**EXERCISE DIRECTIONS:** Copy out, word for word, the lines of the material starting at the line that contains "Where should I click to: Click the Bad" and ending at the line that contains "Action: click(x=658, y=70)", including both of those lines.

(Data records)
** begin **

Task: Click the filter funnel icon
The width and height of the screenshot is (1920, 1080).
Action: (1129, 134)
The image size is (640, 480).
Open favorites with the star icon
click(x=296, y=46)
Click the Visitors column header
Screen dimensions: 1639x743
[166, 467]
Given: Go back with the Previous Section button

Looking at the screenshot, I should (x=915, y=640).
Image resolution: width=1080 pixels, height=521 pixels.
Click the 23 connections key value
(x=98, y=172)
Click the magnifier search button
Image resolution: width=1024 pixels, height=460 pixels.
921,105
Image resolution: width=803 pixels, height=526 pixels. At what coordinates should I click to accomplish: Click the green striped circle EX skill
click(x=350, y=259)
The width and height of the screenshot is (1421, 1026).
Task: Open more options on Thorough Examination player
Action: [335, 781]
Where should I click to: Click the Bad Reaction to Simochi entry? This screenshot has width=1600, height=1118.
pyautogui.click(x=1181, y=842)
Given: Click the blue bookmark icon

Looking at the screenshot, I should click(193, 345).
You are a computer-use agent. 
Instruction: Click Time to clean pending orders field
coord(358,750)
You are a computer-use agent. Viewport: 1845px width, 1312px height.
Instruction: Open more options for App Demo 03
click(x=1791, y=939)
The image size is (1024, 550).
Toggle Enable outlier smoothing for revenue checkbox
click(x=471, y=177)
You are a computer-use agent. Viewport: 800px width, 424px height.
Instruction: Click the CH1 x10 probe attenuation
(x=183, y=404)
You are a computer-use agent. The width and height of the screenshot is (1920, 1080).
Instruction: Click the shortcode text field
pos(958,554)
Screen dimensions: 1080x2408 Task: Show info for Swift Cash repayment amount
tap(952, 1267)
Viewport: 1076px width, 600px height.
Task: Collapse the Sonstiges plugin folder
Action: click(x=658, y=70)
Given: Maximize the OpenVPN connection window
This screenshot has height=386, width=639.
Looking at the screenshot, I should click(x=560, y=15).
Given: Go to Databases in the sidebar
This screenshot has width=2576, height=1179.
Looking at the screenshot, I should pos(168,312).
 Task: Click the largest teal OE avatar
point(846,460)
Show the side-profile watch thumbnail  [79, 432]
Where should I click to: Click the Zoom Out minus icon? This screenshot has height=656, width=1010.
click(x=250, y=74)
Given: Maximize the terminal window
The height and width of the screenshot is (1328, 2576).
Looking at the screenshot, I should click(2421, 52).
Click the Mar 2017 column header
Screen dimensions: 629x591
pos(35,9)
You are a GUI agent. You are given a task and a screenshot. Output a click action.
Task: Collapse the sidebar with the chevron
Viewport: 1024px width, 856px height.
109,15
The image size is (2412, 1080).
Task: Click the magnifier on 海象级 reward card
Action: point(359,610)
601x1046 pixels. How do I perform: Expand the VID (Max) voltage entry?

** end **

**SOLUTION TO THE EXERCISE:**
Where should I click to: Click the Bad Reaction to Simochi entry? This screenshot has width=1600, height=1118.
pyautogui.click(x=1181, y=842)
Given: Click the blue bookmark icon

Looking at the screenshot, I should click(193, 345).
You are a computer-use agent. 
Instruction: Click Time to clean pending orders field
coord(358,750)
You are a computer-use agent. Viewport: 1845px width, 1312px height.
Instruction: Open more options for App Demo 03
click(x=1791, y=939)
The image size is (1024, 550).
Toggle Enable outlier smoothing for revenue checkbox
click(x=471, y=177)
You are a computer-use agent. Viewport: 800px width, 424px height.
Instruction: Click the CH1 x10 probe attenuation
(x=183, y=404)
You are a computer-use agent. The width and height of the screenshot is (1920, 1080).
Instruction: Click the shortcode text field
pos(958,554)
Screen dimensions: 1080x2408 Task: Show info for Swift Cash repayment amount
tap(952, 1267)
Viewport: 1076px width, 600px height.
Task: Collapse the Sonstiges plugin folder
Action: click(x=658, y=70)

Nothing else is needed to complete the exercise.